Share

Bab 2

Author: Semangka
Setelah Henry pergi, seluruh ruangan jadi terasa sangat hening.

Harris memecah keheningan dan berbicara terlebih dahulu.

“Dian, jangan marah. Aku tidak melupakan hari ulang tahunmu. Aku juga sudah menyiapkan hadiah ulang tahunmu jauh-jauh hari.”

“Aku sudah menemukan kalung yang paling berharga bagimu.”

Kalung yang dimaksud adalah kalung peninggalan ibuku, kalung yang diberikan padaku sebelum ibu meninggal dunia.

Aku sangat menghargainya.

Kalung itu dicuri di hari aku melahirkan Henry.

Saat itu, Harris menggenggam tanganku yang pucat dan lemah, lalu mencium rambutku yang basah oleh keringat dengan lembut dan berjanji kalau dia pasti akan menemukan kalung itu.

Kalung itu memang sudah ditemukan, tetapi kalung itu telah dikenakan di leher Lisa dan muncul di foto Instagramnya kemarin.

Aku tidak menjawab apa-apa dan hanya menggigit bibirku dengan pelan.

Melihat ekspresiku, Harris bisa menebak kalau aku sudah tahu bahwa dia telah memberikan kalung itu pada Lisa.

Namun dia tidak merasa canggung sedikit pun, matanya yang dalam jadi meredup.

Dia mengerutkan keningnya dan berkata dengan kesal, “Kalung itu hanya dipinjamkan kepada Lisa, setelah memakainya beberapa saat, dia akan mengembalikannya padamu.”

Aku hanya diam saja dan mengangguk.

Lagipula, aku juga sudah mau meninggalkan tempat ini besok.

Dia mengembalikannya atau tidak, itu sudah tidak penting lagi.

Melihatku tidak banyak bertanya lagi seperti dulu, Harris merasa sangat lega.

Dengan wajah lega, dia menggenggam tanganku dan menjelaskan padaku dengan santai.

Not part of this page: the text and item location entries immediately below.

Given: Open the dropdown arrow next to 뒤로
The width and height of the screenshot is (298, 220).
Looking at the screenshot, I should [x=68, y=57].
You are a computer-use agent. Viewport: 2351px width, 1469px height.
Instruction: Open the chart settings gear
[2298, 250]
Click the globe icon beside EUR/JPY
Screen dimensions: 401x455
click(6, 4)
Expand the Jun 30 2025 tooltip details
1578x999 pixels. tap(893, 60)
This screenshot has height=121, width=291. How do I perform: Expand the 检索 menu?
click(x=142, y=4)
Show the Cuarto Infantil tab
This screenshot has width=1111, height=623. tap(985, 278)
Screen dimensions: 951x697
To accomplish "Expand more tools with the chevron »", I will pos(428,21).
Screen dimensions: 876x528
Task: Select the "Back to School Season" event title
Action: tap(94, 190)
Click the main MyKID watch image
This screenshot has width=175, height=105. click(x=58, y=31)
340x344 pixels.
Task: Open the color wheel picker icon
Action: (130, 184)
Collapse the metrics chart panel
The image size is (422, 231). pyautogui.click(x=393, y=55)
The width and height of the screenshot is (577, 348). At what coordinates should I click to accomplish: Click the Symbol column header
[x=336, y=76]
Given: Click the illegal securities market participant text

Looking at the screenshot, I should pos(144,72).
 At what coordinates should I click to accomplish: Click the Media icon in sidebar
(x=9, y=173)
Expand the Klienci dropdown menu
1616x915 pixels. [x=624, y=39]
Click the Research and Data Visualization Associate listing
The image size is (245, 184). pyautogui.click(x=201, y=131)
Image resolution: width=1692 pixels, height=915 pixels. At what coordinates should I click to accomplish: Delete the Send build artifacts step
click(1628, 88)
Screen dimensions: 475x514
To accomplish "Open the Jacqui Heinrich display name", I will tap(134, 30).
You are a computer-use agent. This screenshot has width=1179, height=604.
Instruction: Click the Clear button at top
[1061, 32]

“Waktu Lisa hanya tersisa setengah tahun. Aku tahu, kamu pasti akan memahamiku, ‘kan?”

Aku sudah terbiasa dengan akhir seperti ini.

Saat Lisa mengatakan kalau dia ingin merasakan kehangatan keluarga, Harris langsung meninggalkan pekerjaan dan membawa anak kami pergi menemani Lisa.

Saat Lisa mengatakan kalau dia ingin pergi bermain, Harris langsung membatalkan perjalanan keluarga yang telah kurencanakan selama enam bulan dan pergi bersama Lisa.

Saat Lisa mengatakan kalau dia ingin merayakan hari kepulangannya dari rumah sakit, Harris langsung mengesampingkan ulang tahunku dan pergi menjemputnya dari rumah sakit dengan membawa hadiah.

Sekarang, Lisa mengatakan kalau dia menginginkan kalungku. Jadi aku anggap kalung itu sudah dicuri selamanya dan Harris tidak pernah menemukan kalung itu.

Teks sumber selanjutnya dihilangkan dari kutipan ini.